Clima. Aparte del frío, la nieve y el hielo, la niebla y el viento convierten la vida en Islandia en una apuesta sólo al alcance de gente resistente. Las autoridades no dudan en cortar las carretas y confinar a sus ciudadanos y a los turistas si aprecian peligro, como el caso de las crudas turbonadas de aire que padeció el arriba firmante, tan violentas que pueden tumbar coches o levantar piedras capaces de romper lunas.
Carreteras. La Ring Road, de más de 1.300 kilómetros, rodea la isla y enlaza con los principales puntos de interés. Salvo algún tramo pendiente de asfaltar, las carreteras, en las que la velocidad máxima está limitada a 90 kilómetros a la hora, son buenas, seguras y bien trazadas.

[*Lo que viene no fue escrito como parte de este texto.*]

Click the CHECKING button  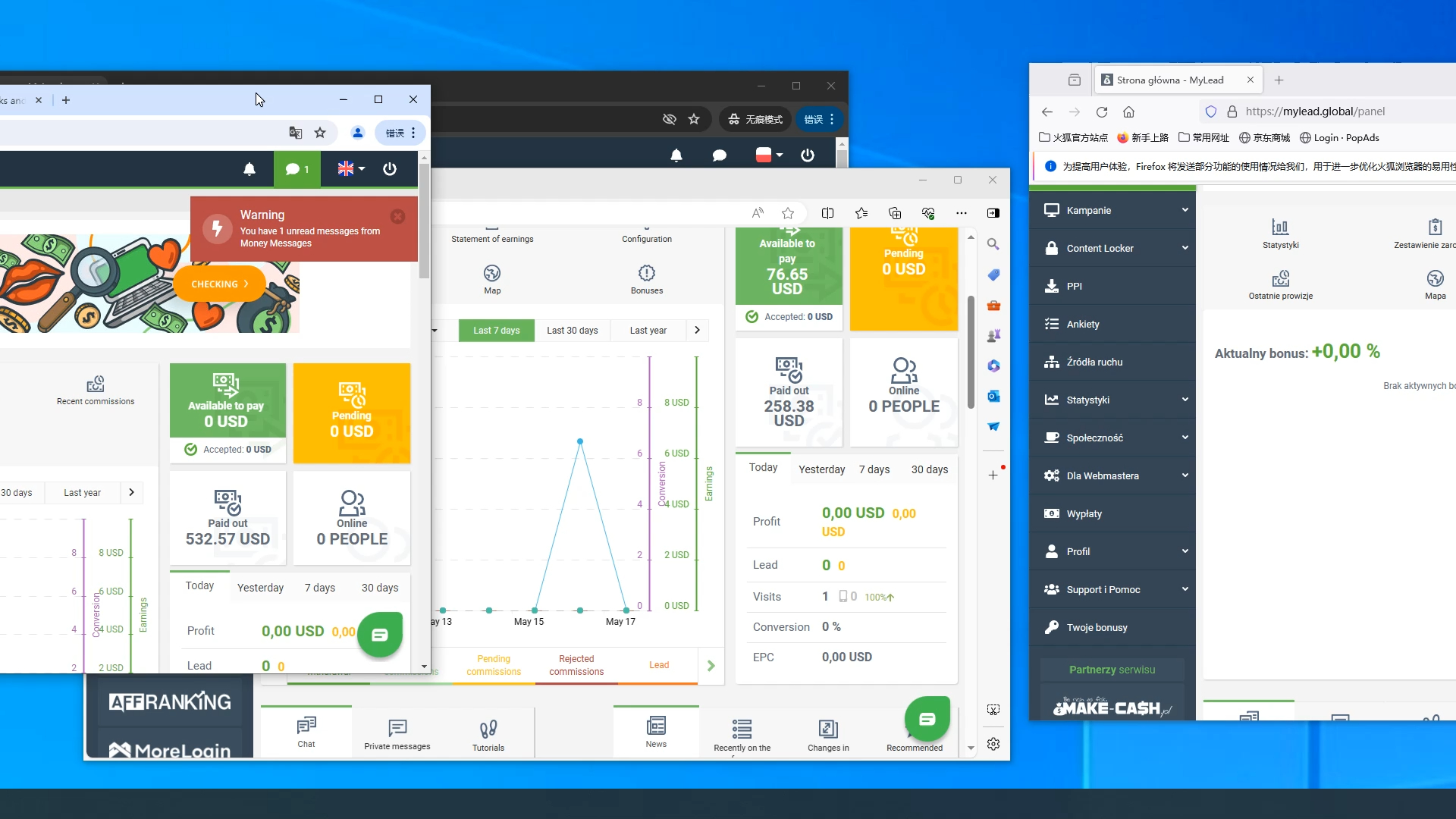(x=219, y=284)
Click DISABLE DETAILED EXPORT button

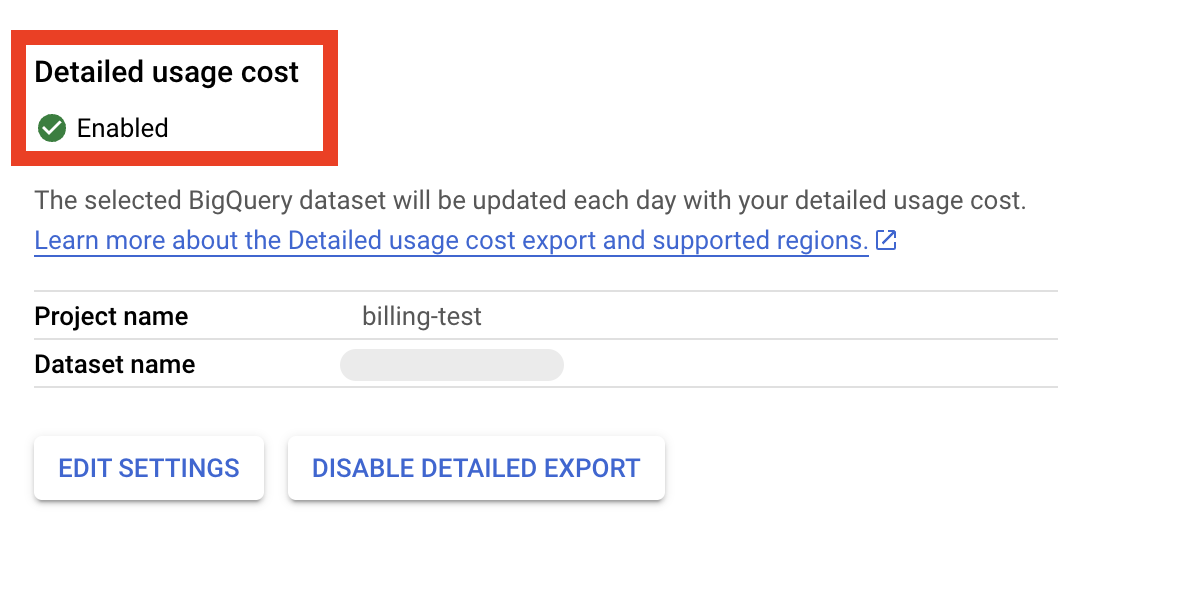(x=476, y=468)
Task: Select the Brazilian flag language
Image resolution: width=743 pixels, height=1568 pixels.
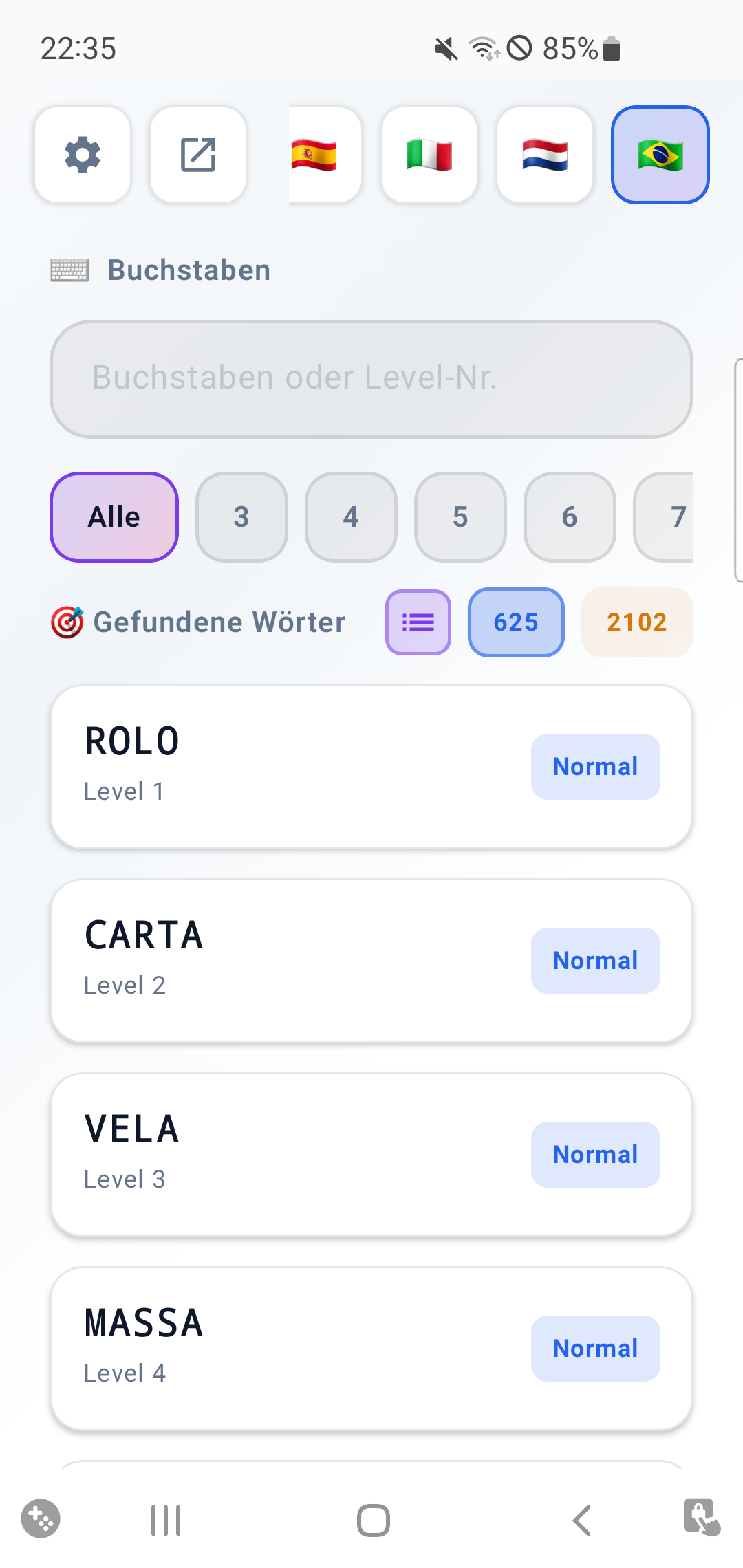Action: (660, 155)
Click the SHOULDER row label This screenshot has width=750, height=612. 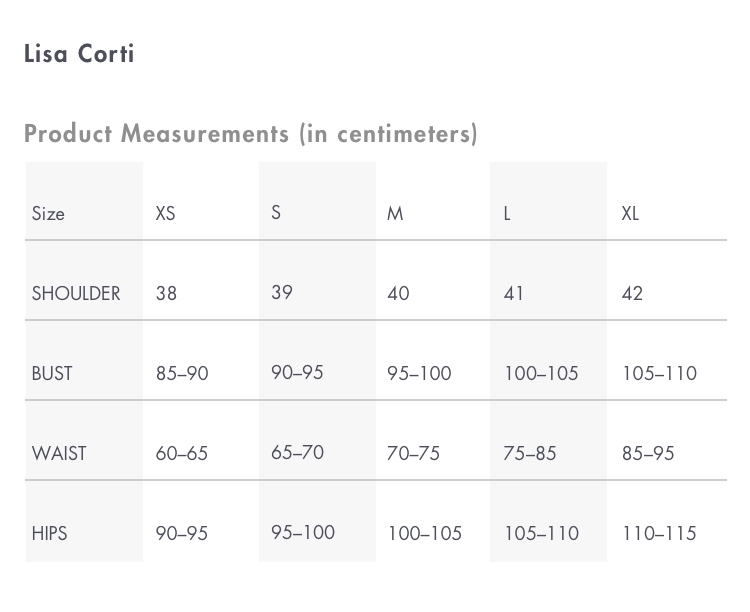coord(76,293)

Otra cosa son las rutas identificadas con la letra F, de tierra apisonada, por las que sólo pueden transitar SUVs y todoterrenos.
Precios. Islandia es un país muy caro (un plato y una copa de vino, más de 50 euros) en el que no merece la pena cambiar dinero: es posible pagar con tarjeta en cualquier sitio. La gasolina ronda los 2,5 euros el litro.
Idioma. El islandés es un idioma inasequible, como sería el húngaro o el euskera para alguien que no lo conoce. El inglés está muy extendido y hay decenas de jóvenes españoles trabajando en hostelería. Estos sufijos se repiten: fjara (playa), foss (cascada), fjall (montaña), vik (bahía), fjördur (fiordo), jökull (glaciar), vatn (agua o lago). Para saber dónde estás o hacia dónde vas.
Pueblos. Tanto la capital como los pueblos y aldeas carecen de más interés que el que proporciona su ubicación. Las casas son sencillas y se instalan de forma aparentemente desordenada, como si a los islandeses les preocupara poco el aspecto de sus viviendas. Visto desde lejos, quizá piensen que no merece la pena aferrarse a nada que pueda llevarse un volcán, una riada o un deslizamiento de tierras.